More than the numbers, however, the project illustrates a central lesson: when communities lead, climate solutions become personal, trusted, and lasting. As the Igbo proverb says, “Onye kwe, chi ya ekwe” - when people commit, their destiny commits with them. In Enugu, community ownership has turned clean cooking from an external intervention into a shared endeavor, rooted in trust, responsibility, and collective progress.
AfroClimate’s Role in the Clean Cooking Transition
Across contexts, AfroClimate occupies a distinctive position in the clean cooking space. We work at the intersection of community leadership, climate finance, policy alignment, and market development. Whether formalizing national partnerships, supporting grassroots entrepreneurs, or unlocking carbon finance, our role is to connect ambition with execution - and local solutions with scalable pathways.

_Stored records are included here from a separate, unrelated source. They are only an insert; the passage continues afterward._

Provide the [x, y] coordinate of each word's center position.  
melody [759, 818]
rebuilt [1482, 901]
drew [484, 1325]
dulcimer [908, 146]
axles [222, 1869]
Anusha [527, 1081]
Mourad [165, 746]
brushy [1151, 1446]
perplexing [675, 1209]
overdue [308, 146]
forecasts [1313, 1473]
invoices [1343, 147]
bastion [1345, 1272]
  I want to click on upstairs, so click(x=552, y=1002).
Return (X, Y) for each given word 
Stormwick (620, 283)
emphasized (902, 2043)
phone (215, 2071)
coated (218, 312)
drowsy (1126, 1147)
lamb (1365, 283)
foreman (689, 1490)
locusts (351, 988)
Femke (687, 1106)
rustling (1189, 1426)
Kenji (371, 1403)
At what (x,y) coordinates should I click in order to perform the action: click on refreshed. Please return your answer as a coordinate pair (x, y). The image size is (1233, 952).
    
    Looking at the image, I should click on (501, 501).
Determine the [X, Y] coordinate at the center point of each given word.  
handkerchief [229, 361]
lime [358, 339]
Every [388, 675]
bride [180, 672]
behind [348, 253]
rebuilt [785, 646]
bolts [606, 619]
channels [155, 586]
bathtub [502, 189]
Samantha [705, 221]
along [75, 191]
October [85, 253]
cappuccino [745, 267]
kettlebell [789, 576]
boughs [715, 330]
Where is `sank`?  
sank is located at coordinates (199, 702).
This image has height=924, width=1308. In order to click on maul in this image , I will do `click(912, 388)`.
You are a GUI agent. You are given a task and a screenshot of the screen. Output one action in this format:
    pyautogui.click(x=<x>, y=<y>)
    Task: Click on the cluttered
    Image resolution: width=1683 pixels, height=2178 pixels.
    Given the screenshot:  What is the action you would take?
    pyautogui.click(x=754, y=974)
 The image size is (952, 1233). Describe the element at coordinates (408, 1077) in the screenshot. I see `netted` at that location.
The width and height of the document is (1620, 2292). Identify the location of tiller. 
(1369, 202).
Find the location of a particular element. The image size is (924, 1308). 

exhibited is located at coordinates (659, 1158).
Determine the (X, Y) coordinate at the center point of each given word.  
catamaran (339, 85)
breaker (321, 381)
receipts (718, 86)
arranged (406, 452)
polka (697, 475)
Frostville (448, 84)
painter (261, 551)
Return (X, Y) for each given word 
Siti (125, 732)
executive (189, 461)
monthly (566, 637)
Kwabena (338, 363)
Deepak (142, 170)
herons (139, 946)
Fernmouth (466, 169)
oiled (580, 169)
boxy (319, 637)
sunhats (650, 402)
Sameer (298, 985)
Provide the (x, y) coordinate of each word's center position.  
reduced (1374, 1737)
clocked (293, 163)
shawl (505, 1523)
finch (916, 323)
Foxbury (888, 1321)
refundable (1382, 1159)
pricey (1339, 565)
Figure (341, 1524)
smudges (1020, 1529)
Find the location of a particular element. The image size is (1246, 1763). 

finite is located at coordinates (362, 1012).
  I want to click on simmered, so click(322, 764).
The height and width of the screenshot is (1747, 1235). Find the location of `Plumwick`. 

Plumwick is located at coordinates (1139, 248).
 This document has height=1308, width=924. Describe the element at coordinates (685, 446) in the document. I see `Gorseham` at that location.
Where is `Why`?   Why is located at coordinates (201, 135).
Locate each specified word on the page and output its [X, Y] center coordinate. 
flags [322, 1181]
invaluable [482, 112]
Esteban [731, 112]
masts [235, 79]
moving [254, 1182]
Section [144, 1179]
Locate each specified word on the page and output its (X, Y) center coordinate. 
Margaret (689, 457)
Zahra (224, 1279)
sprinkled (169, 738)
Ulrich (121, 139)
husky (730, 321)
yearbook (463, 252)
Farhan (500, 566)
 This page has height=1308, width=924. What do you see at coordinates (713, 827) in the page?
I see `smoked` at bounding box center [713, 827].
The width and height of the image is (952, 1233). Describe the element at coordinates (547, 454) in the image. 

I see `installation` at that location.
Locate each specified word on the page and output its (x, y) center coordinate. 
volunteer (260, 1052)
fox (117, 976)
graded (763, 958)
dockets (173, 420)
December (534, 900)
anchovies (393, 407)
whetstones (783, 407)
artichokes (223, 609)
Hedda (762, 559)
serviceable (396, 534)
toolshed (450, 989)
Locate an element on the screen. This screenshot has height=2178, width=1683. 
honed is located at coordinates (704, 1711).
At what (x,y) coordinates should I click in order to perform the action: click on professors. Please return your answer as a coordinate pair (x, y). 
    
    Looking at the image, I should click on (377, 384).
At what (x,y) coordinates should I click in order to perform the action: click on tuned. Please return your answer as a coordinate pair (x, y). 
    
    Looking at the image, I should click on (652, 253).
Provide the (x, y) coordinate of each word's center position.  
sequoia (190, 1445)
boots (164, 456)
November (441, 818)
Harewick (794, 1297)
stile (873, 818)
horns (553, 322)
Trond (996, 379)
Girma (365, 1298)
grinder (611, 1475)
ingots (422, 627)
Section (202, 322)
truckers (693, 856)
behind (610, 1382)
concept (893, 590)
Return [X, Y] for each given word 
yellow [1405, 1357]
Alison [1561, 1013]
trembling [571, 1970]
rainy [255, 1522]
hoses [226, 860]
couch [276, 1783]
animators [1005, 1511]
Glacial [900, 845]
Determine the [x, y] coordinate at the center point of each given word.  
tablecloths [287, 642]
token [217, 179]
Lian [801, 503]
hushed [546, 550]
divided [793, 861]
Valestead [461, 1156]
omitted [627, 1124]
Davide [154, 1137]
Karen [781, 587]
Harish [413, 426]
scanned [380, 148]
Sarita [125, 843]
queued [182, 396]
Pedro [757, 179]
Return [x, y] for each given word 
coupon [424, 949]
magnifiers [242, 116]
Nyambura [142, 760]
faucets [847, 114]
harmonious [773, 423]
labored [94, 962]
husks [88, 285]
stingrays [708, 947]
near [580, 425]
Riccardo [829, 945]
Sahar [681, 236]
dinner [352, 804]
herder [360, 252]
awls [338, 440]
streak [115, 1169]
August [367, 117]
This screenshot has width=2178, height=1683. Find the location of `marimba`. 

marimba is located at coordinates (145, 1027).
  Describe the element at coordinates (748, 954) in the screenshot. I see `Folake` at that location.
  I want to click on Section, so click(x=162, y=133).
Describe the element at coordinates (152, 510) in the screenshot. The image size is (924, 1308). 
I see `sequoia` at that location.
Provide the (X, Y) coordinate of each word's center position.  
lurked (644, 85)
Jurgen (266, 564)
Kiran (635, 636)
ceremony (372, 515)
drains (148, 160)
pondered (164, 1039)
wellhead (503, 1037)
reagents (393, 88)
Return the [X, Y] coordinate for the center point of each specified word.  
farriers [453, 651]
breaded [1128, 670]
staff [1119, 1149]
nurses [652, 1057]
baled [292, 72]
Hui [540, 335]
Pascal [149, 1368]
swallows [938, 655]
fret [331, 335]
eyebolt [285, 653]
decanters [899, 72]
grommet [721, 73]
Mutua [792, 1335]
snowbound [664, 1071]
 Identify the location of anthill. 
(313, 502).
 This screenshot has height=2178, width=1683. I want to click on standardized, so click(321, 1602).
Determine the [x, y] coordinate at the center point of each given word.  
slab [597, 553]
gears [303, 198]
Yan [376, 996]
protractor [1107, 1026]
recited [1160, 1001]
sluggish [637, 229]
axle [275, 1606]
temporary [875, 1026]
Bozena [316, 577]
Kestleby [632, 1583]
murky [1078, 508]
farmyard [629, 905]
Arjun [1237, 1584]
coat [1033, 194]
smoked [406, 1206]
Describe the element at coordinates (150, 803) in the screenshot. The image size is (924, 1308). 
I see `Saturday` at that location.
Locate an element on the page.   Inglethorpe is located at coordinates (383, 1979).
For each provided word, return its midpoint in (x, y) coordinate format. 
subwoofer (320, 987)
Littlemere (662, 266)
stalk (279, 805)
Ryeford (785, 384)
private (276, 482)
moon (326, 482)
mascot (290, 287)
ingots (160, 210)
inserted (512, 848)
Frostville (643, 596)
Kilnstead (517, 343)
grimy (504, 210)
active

Clean cooking is not simply about changing how food is prepared. It is about healthier families, protected ecosystems, economic freedom, and restored dignity. It is about proving that climate action can improve everyday life while building resilient economies.
From Madagascar to Nigeria, AfroClimate is advancing clean cooking as a pathway to healthier lives, resilient ecosystems, and shared prosperity across Africa.